* TEXT EXCERPT *
- - - - -

0

I have a file which I'm atomically replacing in Python, while trying to persistently retain a lock.

(Yes, I'm well aware that this will wreak havoc on any other programs waiting for a lock on the file unless they check for the directory entry pointing to a new inode after they actually receive their lock; that check is happening in practice).

import os, os.path, tempfile, fcntl

def replace_file(f, new_text):
    f_dir = os.path.dirname(f.name)
    with tempfile.NamedTemporaryFile(dir=f_dir) as temp_file:
         temp_file.write(new_text)
         temp_file.flush()
         os.fsync(temp_file.fileno())
         dest_file = os.fdopen(os.dup(temp_file.fileno()), 'r+b')
         fcntl.flock(dest_file.fileno(), fcntl.LOCK_EX)
         os.rename(temp_file.name, f.name)
         temp_file.delete = False
    # ...and after more paranoia, like fsync()ing the directory it's in...
    return dest_file

f = open('/tmp/foo', 'w')
f = replace_file(f, "new string")
print f.name # name is <fdup>, not /tmp/foo

I'm hard-pressed to find a workaround for this that doesn't involve dropping the lock even temporarily after the rename has taken place.

Charles Duffy
  • 280,126
  • 43
  • 390
  • 441
  • (re: obvious question -- why use atomic renames *and* flock? -- there are multiple edit modes available; in some cases we're doing appends that should be treated as atomic [hence flock], and in others we're replacing the file in full, and don't want to allow data loss even in event of a power loss [hence replace-and-rename]). – Charles Duffy Oct 18 '16 at 18:43
  • `os.rename` is an atomic operation if source and destination are on the same filesystem (only node rename). Why do you need locking? – Laurent LAPORTE Oct 18 '16 at 18:58
  • @LaurentLAPORTE, see the very first comment on the question. The locks aren't needed for this case, but for scenarios where we're doing in-place updates. – Charles Duffy Oct 18 '16 at 19:25

2 Answers2

0

If your code is under Linux, here's a way to get filename from a file descriptor:

...

- - - - -

* ACTIVITY *
Copy word for word the stretch of the thread on atomically replacing a locked file in Python from "import os, os.path, tempfile, fcntl" through "os.rename(temp_file.name, f.name)".

- - - - -

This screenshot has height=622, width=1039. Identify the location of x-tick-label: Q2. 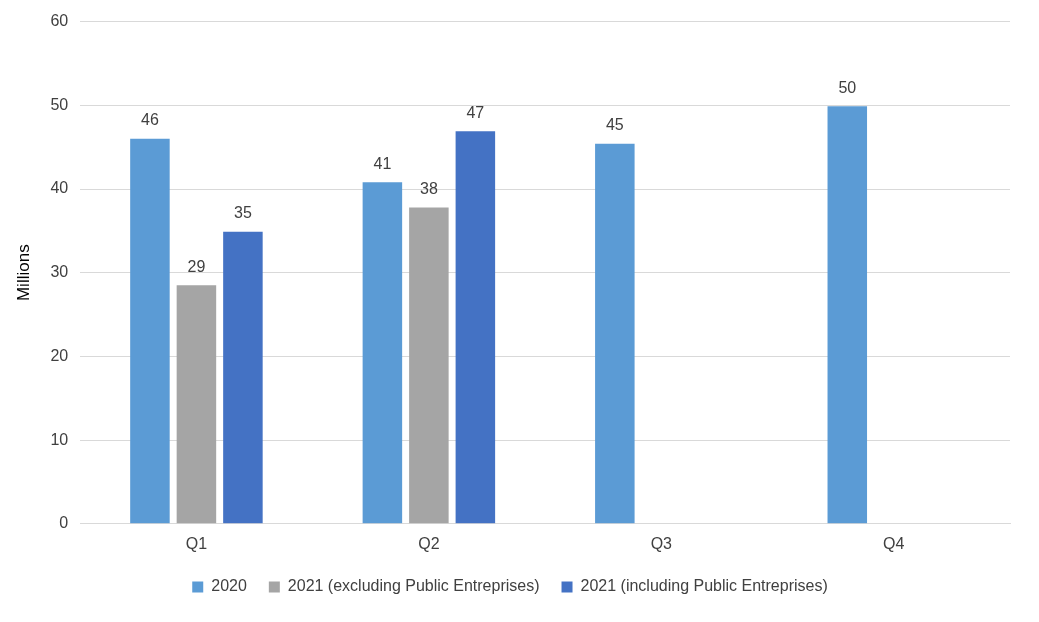
(429, 543).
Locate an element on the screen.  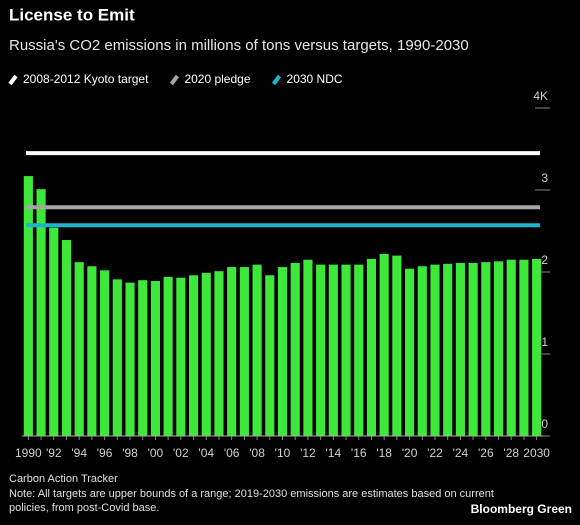
legend-label: 2030 NDC is located at coordinates (315, 79).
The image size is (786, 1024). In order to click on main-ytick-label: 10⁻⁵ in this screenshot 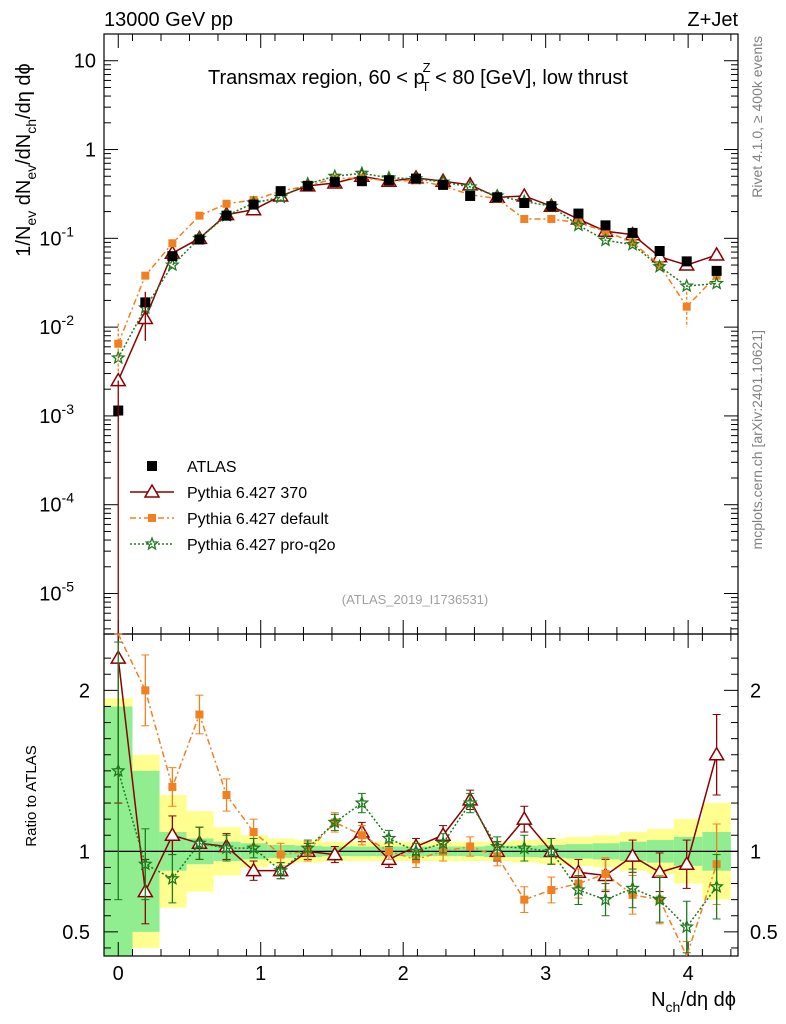, I will do `click(56, 592)`.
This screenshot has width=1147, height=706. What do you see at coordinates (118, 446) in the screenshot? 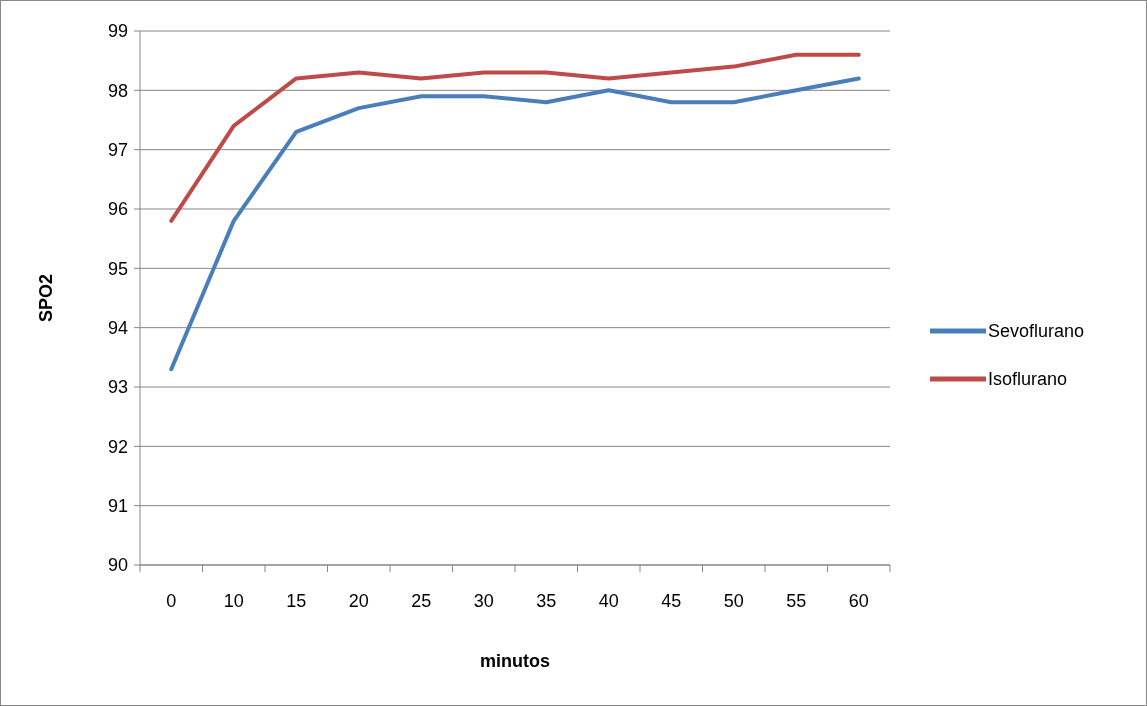
I see `y-tick-label: 92` at bounding box center [118, 446].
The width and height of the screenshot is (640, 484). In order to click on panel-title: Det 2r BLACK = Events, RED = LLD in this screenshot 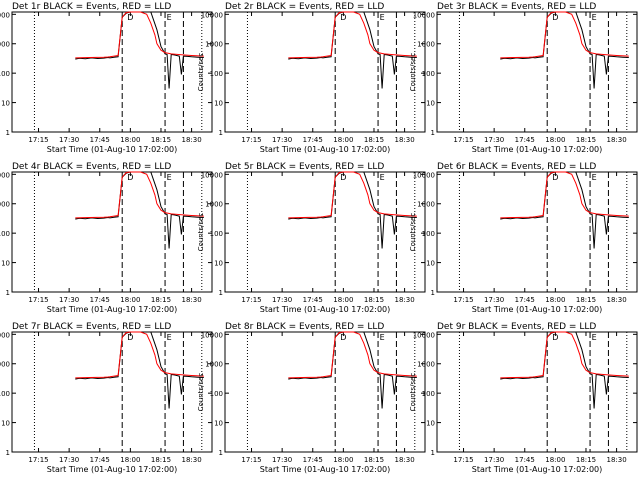, I will do `click(304, 7)`.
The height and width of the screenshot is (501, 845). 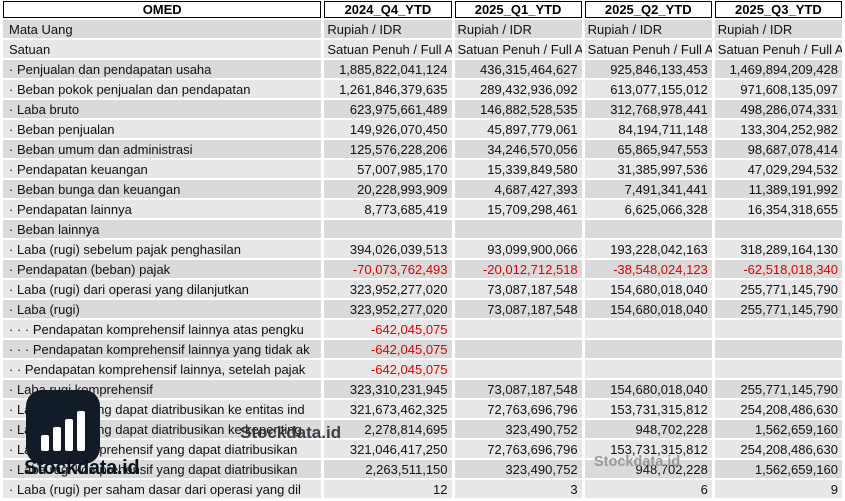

- - - - -

* RESPONSE BOX *
import os, os.path, tempfile, fcntl

def replace_file(f, new_text):
    f_dir = os.path.dirname(f.name)
    with tempfile.NamedTemporaryFile(dir=f_dir) as temp_file:
         temp_file.write(new_text)
         temp_file.flush()
         os.fsync(temp_file.fileno())
         dest_file = os.fdopen(os.dup(temp_file.fileno()), 'r+b')
         fcntl.flock(dest_file.fileno(), fcntl.LOCK_EX)
         os.rename(temp_file.name, f.name)